# Passage provided start
My house currently has portions with original "lap-board" siding covered over with cement siding along with sections where the lap was replaced by painted T1-11. My wife would like to return the house to it's original 1870s appearance but we have been unable to find a suitable siding product that #1 fits our budget, #2 is not vinyl, and/or #3 accurately matches the original lap-boards. But the texture of the 4x8ft T1-11 sheets comes close.

So my question is "Is it feasible to cut T1-11 plywood sheets into the same dimensions as the lap-boards, water seal them on all sides (using something like iac, Thompson's Water Seal or epoxy primer), then install them with an overlay like the original lap-boards?"

Yes I am aware of the layers showing on the lower edge, but the plywood can be faux finished to minimize the layers being visible. And yes I also know that plywood based products can de-laminate if moisture gets between the layers.

Then there is also the question of building codes and inspectors.

Anyone here have either/or direct experience doing this or an educated opinion of some sorts? Like I said above that posting this question on contractor's forums has only netted the chorus chanting "Tyvec & vinyl! Tyvek & vinyl!" which has been ruled out because our house has a dirt basement which is chronically wet plus the fact that I don't want my house to look like a glorified single-wide.
# Passage provided end
**Request A**
Copy the stretch of the siding post from "My house currently" through "sheets comes close." word for word.
**Request B**
According to the siding post, why was the "Tyvek & vinyl" advice from contractor forums ruled out? Answer in one to three sentences.
You won't need the data to do this work.
# Material provided start
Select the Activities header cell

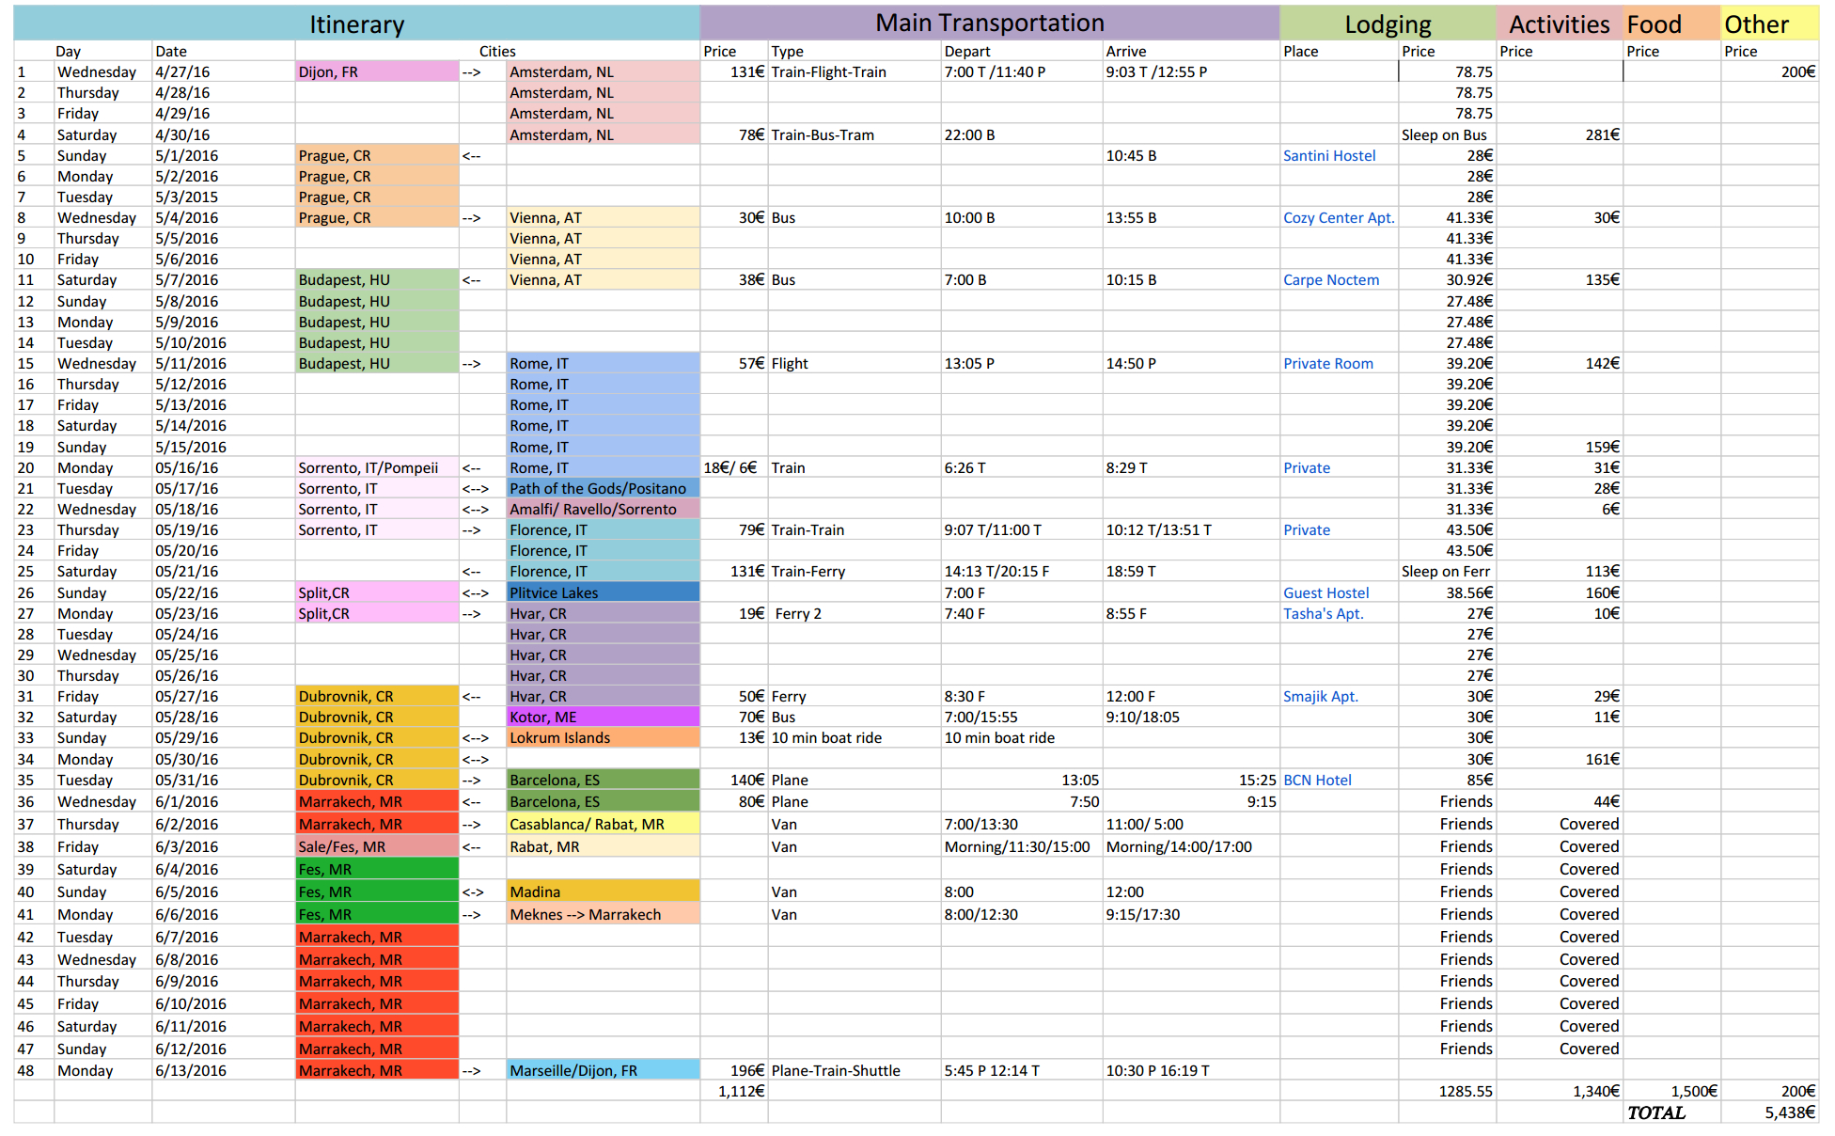pyautogui.click(x=1559, y=24)
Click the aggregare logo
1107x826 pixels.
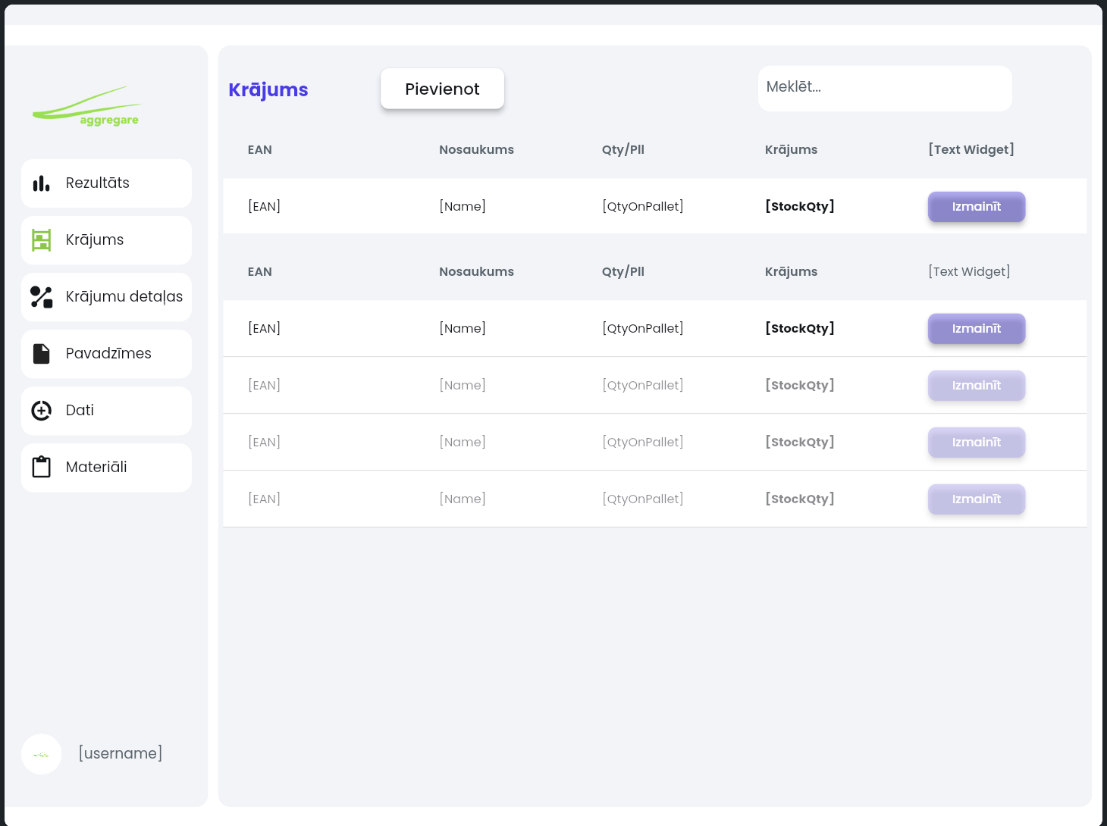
# Material provided end
**Task output A**
My house currently has portions with original "lap-board" siding covered over with cement siding along with sections where the lap was replaced by painted T1-11. My wife would like to return the house to it's original 1870s appearance but we have been unable to find a suitable siding product that #1 fits our budget, #2 is not vinyl, and/or #3 accurately matches the original lap-boards. But the texture of the 4x8ft T1-11 sheets comes close.

**Task output B**
It was ruled out because the house has a dirt basement that is chronically wet. The writer also doesn't want the house to look like a glorified single-wide.